WHAT YOU ARE ASKED TO DO ::
Among the entries that follow, some lines contain the word "computer". Show all of them.
:: RECORDS SUPPLIED
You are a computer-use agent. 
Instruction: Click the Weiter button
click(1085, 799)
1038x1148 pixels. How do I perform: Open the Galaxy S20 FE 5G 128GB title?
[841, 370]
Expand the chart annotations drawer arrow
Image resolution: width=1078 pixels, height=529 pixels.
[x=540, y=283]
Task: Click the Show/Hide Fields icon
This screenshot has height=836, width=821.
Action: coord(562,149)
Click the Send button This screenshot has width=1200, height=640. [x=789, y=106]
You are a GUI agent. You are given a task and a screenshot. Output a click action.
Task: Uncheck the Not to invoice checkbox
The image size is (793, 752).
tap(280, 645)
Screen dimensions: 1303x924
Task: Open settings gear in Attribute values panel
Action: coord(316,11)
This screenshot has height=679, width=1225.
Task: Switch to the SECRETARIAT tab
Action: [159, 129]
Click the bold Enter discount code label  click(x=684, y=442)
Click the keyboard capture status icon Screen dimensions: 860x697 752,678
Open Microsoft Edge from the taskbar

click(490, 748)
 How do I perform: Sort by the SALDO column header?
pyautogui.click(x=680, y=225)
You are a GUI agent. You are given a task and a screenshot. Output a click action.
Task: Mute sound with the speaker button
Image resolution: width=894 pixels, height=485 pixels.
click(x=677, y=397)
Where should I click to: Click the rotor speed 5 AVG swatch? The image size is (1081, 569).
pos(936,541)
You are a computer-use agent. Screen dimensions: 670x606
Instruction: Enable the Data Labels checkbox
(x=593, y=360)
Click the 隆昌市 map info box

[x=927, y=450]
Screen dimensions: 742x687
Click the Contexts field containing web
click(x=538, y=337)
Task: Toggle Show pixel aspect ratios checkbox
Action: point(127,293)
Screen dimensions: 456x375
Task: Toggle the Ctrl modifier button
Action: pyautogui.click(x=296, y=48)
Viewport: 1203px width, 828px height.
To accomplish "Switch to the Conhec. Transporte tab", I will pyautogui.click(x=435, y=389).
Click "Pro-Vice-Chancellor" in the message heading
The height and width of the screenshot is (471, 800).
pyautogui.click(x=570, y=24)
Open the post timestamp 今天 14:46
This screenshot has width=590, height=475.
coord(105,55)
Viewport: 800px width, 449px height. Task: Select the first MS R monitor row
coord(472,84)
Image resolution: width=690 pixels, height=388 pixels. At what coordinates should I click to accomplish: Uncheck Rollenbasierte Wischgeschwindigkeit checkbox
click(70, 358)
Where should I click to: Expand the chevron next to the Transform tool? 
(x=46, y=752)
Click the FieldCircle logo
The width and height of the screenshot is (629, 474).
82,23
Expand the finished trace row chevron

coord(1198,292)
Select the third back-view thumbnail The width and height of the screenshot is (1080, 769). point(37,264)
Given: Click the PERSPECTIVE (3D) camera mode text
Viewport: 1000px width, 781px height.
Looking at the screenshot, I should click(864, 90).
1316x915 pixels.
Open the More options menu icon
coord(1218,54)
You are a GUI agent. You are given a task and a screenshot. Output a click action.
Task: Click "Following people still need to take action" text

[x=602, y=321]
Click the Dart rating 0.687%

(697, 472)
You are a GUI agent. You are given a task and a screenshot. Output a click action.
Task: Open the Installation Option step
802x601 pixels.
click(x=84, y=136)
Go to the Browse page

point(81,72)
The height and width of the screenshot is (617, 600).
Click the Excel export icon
::::
TASK SOLUTION ::
You are a computer-use agent. 
You are a computer-use agent. Screen dimensions: 670x606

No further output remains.